My favorite : Compare cap_per_worker_initial=64 (the third-to-last run in the sweep) with cap_per_worker_initial=128 (the second-to-last). Both runs shed a similar amount of traffic, and total throughput in tokens/sec is roughly the same (visible in the bottom-left panel). But the user-visible latency is completely different: TTFT at 128-init is about 6× higher than at 64-init, and E2E latency is about 3× higher. Same throughput, very different user experience.

Finding this threshold is exactly what AIMD will excel at against an ever changing load pattern!

The right cap_per_worker_max is workload-shaped. Raising the ceiling gives AISD more headroom to find the operating point under heavy load; lowering it shortens the climb on cold start at the cost of a less-aggressive operating point under steady state. What I took away from tuning this is that cap_per_worker_max is a budget for the controller to explore inside, not a ceiling to hit.

Limits of this design

Single-replica gateway.
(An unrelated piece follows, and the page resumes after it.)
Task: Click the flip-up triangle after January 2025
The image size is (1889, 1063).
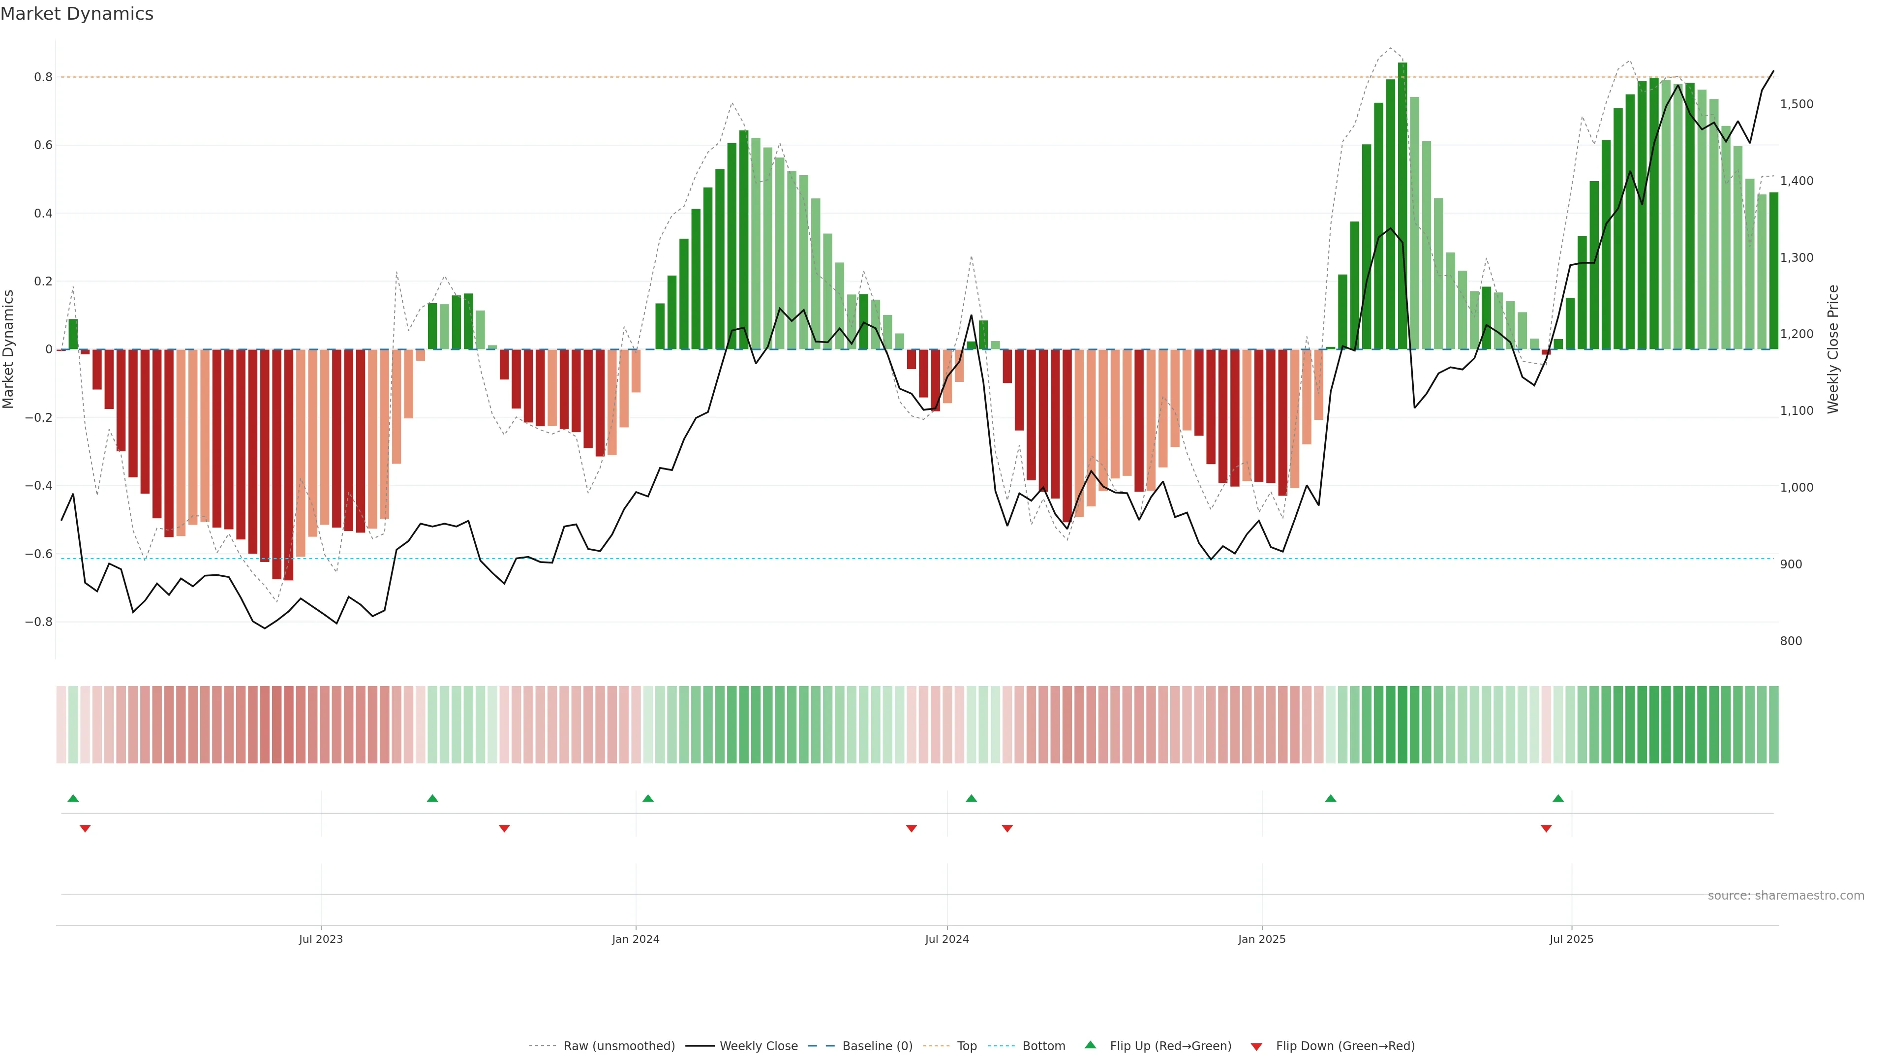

All this scheduling state lives in the process — queues, semaphore, AISD window. If I ran two gateway replicas, I'd need shared state (Redis or similar) for the global budget, or I'd have two controllers doing uncoordinated AISD against the same backend. Out of scope for this demo; flagged for the v3 thinking pile.
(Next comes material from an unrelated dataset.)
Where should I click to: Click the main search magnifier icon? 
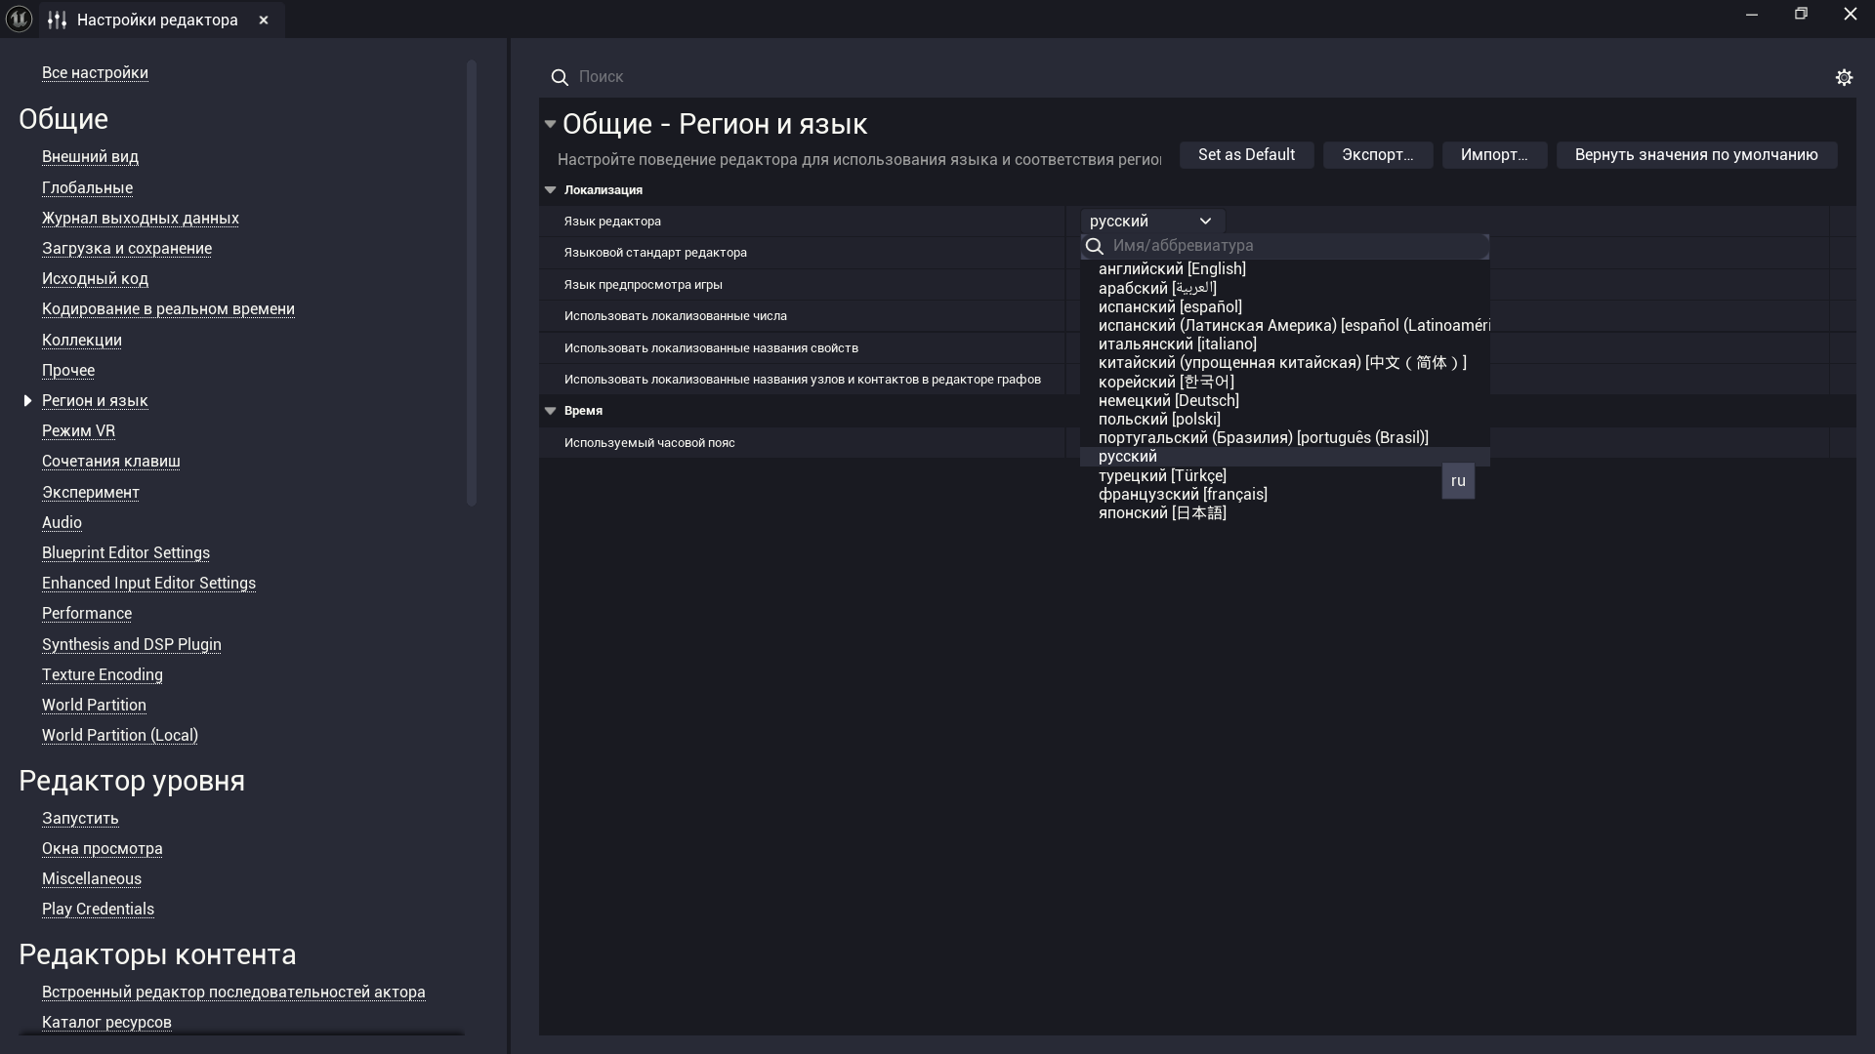pyautogui.click(x=560, y=77)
Scheduling is reactive not predictive. AISD controls how many requests can be outstanding to vLLM at once; what vLLM does inside its batch is up to vLLM's continuous-batching scheduler. The gateway's view stops at "how saturated is the system overall, by latency?" That's enough for the SLO defense, but it's also why the controller is a reactive optimizer rather than a model-driven planner.

The final config

All of this is infrastructure-as-code — Terraform, Helm, and a small YAML for the gateway scheduler's config. Iteration on AISD knobs, queue sizes, and tenant weights was a config edit and a re-deploy, which is what made running through dozens of tuning cycles tractable.

caps_enabled: true
num_workers: 2
cap_per_worker: 64           # bootstrap
aimd:
  enabled: true
  target_p99_ttft_s: 2.0     # the only operator knob
  tick_s: 5.0
  window_s: 30.0
  cap_per_worker_min: 16
  cap_per_worker_max: 128
  target_band_pct: 0.2       # ±20% deadband
  cooldown_ticks: 3          # forced hold after a decrease
  decrease_step: 4           # AISD subtractive step
tenants:
  - id: tenant-a   weight: 2 queue_max: 8     # paying tier
  - id: tenant-b   weight: 1 queue_max: 2     # free tier
  - id: tenant-c   weight: 1 queue_max: 2

What's next

Horizontal scaling on num_workers. The next thing to add is letting the cluster grow and shrink GPU workers under the gateway, with HPA driven by an inference-meaningful signal — the controller's own action history (frequent decreases = under-provisioned), latency vs target, or KV cache pressure — instead of CPU utilization. Post #5 territory.

Repo

Terraform, Helm, gateway code (apps/fastapi-gateway/app/scheduler/ for the DRR + AISD implementation), bench scenarios, and the dashboard JSON used for the screenshots above are all in the public repo. The runs in this post are reproducible end-to-end against a fresh cluster.